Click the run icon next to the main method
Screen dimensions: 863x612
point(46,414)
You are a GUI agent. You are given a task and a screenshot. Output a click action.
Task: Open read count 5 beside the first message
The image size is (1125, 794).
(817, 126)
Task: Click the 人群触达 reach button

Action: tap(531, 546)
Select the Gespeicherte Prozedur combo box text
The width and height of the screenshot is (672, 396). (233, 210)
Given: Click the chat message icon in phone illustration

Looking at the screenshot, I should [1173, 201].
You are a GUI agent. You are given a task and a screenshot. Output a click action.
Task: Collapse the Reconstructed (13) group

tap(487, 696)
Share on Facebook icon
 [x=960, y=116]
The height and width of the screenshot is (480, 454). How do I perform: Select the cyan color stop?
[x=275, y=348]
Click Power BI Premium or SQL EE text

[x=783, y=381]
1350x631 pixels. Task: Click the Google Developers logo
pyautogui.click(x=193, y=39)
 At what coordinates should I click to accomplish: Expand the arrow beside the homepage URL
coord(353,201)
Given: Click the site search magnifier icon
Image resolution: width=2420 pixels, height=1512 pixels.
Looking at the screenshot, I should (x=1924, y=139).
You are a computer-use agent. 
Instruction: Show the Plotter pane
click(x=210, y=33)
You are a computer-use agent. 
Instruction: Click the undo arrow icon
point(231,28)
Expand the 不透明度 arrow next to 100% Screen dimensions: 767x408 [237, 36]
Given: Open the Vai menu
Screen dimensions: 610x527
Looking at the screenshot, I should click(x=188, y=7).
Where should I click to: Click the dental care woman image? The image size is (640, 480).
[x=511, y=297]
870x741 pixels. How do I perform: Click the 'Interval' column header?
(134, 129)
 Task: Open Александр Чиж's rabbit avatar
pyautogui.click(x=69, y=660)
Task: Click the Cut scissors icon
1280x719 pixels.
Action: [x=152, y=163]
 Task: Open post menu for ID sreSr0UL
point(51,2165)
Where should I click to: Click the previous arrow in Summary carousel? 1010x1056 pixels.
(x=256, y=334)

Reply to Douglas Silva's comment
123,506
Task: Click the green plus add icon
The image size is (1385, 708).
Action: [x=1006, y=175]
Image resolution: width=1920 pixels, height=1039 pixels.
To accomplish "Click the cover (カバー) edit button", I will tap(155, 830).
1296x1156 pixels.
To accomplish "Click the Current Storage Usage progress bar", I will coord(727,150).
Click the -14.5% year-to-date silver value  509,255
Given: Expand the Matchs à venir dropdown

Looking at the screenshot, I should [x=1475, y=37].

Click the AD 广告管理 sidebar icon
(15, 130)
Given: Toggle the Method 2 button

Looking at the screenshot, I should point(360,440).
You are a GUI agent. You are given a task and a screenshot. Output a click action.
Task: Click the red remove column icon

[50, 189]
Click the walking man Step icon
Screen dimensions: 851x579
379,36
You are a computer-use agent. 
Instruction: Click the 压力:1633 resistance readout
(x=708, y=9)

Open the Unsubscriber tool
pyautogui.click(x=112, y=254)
-*-
** Exercise requirements **
Rewrite the lines from the line with "Expand the 不透明度" to the line with "[x=511, y=297]", putting "Display size" in place of "Screen dimensions" and keeping everything else the same.

** Expected output **
Expand the 不透明度 arrow next to 100% Display size: 767x408 [237, 36]
Given: Open the Vai menu
Display size: 610x527
Looking at the screenshot, I should click(x=188, y=7).
Where should I click to: Click the dental care woman image? The image size is (640, 480).
[x=511, y=297]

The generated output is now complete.